At the time of his interview, Clarett said he had not undergone X-rays on the shoulder or knee that caused him to miss three games and parts of two others during his only college campaign, though the prodding and poking would come in time. Since he did not bide his time in college, Clarett expects his peers in the NFL to do their own version of prodding and poking.
"I'm sure I'll be marked just like every other rookie," he said. "But I think I'll be tested a little bit more during training camp and during the games, mentally and physically to see where my head is at. Once I can get over the first-year hump, I think I'll have a normal career.
"I think the first year there's going to be a lot of shots taken at me to see if I'm physically durable and mentally there. But I think after the first year they'll say, `All right, we accept him into the league.' Just like it was when I came to Ohio State, I had to take a couple hits from upperclassmen. After that they accepted me."

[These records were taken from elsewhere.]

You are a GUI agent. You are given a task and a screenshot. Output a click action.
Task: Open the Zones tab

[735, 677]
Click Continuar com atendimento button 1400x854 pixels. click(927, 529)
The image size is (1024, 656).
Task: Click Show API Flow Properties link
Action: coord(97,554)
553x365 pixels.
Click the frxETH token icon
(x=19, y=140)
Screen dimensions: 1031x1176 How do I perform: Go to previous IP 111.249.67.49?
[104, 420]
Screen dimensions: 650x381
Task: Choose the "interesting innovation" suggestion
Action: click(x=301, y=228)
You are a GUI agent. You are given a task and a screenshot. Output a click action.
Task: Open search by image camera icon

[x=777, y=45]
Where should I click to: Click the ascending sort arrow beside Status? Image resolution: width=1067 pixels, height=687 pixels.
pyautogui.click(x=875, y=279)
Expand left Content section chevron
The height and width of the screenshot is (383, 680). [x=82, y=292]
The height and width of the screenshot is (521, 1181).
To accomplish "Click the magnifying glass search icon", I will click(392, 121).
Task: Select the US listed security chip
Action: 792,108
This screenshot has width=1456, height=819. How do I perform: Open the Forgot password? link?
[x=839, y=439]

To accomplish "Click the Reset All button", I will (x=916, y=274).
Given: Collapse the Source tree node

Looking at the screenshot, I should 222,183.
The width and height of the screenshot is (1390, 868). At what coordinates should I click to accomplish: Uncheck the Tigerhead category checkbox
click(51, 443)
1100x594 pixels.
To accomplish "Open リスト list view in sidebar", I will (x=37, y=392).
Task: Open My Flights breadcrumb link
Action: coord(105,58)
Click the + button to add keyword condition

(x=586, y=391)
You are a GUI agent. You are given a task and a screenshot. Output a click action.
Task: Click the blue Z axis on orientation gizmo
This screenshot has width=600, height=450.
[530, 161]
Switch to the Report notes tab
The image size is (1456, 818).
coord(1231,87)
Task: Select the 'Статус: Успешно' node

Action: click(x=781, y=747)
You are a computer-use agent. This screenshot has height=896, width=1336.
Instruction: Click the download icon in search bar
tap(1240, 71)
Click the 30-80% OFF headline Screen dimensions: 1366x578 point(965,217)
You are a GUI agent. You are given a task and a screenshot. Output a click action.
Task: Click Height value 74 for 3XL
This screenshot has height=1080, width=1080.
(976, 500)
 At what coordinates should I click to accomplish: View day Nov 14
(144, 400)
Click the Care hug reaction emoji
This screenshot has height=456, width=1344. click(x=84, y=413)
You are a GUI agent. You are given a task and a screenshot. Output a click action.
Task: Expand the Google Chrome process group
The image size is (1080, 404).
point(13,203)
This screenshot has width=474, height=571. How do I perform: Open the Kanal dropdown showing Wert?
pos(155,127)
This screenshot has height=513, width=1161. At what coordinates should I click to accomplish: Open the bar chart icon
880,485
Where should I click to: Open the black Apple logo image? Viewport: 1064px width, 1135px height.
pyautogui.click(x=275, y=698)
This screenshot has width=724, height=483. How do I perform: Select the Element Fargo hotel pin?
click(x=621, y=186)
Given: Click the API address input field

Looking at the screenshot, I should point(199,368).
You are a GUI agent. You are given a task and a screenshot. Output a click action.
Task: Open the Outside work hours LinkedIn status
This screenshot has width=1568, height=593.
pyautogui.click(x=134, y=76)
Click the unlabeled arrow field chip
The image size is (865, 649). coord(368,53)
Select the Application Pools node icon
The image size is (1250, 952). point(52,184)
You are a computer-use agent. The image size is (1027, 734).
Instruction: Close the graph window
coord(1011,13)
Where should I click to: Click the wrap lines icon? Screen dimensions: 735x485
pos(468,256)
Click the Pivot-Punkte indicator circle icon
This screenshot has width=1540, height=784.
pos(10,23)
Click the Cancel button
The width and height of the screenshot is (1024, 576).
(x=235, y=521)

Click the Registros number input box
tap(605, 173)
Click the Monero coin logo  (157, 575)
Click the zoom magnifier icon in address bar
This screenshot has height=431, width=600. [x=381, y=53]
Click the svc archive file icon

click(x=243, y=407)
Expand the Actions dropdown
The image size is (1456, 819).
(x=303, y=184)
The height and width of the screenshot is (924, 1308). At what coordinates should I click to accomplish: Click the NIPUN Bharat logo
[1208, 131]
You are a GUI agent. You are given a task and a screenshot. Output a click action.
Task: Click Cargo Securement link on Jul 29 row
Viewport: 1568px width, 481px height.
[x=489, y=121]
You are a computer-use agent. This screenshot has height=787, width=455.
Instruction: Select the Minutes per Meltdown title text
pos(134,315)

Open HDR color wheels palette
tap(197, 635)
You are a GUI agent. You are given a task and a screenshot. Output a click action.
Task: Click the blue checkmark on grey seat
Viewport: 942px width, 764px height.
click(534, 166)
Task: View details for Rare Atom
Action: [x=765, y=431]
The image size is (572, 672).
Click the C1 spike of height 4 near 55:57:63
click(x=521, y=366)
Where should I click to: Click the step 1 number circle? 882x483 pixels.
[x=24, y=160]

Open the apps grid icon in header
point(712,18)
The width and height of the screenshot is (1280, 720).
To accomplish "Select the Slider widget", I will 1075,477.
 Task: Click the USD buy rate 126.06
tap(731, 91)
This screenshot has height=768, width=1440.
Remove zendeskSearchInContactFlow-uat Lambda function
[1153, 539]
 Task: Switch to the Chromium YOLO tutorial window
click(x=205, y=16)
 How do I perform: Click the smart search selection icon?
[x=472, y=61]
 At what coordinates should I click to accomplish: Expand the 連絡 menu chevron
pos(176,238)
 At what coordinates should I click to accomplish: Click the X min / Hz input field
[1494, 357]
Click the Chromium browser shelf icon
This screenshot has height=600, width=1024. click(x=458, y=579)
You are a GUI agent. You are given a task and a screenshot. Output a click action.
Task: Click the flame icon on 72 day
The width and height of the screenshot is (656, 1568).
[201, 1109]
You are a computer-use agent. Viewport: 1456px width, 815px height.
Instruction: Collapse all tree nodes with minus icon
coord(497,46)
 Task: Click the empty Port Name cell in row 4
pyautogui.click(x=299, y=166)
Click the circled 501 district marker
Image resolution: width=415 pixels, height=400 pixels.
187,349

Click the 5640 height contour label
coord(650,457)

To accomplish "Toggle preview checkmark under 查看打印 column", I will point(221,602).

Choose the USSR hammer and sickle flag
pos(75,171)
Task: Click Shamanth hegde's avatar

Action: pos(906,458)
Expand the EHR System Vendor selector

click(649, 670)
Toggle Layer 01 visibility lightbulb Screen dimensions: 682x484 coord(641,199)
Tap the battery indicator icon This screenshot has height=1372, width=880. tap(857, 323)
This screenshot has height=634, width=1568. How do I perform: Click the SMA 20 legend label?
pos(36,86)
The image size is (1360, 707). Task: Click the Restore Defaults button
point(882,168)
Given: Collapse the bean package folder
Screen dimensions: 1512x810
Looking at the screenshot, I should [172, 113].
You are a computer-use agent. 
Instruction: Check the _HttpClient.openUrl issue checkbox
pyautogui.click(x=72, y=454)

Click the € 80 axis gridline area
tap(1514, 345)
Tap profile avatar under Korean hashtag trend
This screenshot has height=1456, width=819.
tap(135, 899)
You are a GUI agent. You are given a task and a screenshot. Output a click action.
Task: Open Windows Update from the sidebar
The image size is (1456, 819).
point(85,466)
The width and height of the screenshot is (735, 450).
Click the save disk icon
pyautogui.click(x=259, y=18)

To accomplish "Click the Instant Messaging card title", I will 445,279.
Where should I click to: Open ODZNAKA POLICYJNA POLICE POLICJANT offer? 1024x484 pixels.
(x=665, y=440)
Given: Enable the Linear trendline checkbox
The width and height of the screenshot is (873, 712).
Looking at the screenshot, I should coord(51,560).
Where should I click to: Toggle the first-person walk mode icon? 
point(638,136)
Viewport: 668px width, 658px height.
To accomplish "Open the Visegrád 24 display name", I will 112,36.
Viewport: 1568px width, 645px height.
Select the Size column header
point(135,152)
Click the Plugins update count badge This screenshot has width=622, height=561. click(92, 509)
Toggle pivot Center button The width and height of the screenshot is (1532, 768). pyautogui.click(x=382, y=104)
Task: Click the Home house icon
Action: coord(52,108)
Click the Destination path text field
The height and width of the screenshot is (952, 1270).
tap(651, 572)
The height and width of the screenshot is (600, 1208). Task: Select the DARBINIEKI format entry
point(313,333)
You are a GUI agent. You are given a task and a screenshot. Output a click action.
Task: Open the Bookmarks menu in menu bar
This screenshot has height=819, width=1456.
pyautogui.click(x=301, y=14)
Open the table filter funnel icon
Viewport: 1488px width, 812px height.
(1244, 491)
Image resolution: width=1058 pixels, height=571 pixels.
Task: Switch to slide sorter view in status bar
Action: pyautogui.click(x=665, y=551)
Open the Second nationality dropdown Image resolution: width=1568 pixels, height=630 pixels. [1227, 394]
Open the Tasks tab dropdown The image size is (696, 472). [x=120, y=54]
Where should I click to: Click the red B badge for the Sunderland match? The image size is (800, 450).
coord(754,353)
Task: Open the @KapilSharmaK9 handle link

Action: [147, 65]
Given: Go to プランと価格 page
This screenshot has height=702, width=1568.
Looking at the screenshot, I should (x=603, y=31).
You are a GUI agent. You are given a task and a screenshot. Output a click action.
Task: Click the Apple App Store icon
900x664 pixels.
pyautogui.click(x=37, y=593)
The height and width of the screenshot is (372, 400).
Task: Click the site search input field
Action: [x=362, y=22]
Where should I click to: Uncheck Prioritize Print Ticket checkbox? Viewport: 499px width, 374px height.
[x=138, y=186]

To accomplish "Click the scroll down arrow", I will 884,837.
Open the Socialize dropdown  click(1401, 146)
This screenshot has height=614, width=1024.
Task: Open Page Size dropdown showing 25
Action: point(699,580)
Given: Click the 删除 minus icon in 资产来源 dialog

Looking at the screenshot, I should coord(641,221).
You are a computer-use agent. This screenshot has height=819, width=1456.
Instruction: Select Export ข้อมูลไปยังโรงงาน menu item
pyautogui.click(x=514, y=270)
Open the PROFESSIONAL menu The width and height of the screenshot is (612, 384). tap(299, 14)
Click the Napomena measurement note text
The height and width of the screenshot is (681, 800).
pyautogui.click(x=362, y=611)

Durability is among the many concerns regarding Clarett, who acknowledged that come April 24, some team will be "taking a chance on me." He hasn't played a full college season, so there's doubt as to whether he can withstand the punishment -- physical and mental -- of 20 games, not including playoffs. "Even some of the fifth-year seniors that come out in the draft, they're not ready for the rigors of an NFL season," Donahoe said. "They're not ready for the competition and the length of the season."
Clarett, who said he had "no regrets" about the past year, does not view himself as a pioneer. "A lot of those things I couldn't control that went on," he said. "I'm taking it like I'm somebody else in the draft. I'm not thinking like I'm a ground breaker of any type. I'm in the draft, I'm in a normal place like everybody else and just hoping some ball club gives me the same opportunity they give somebody else.
"It's all football to me. Once I get the pads back on, a couple of months into it, a couple of weeks into it, learning a new system, learn the speed of the game, get more knowledge, I think I'll be all right . . . I've been doing this since I was 5. It's not like I'm going to forget everything. It's crazy how you all talk. I'm not going to forget everything about football. It's going to be like a kid, once I get back on that bike and start to repeat stuff over and over, I think I'll be cool."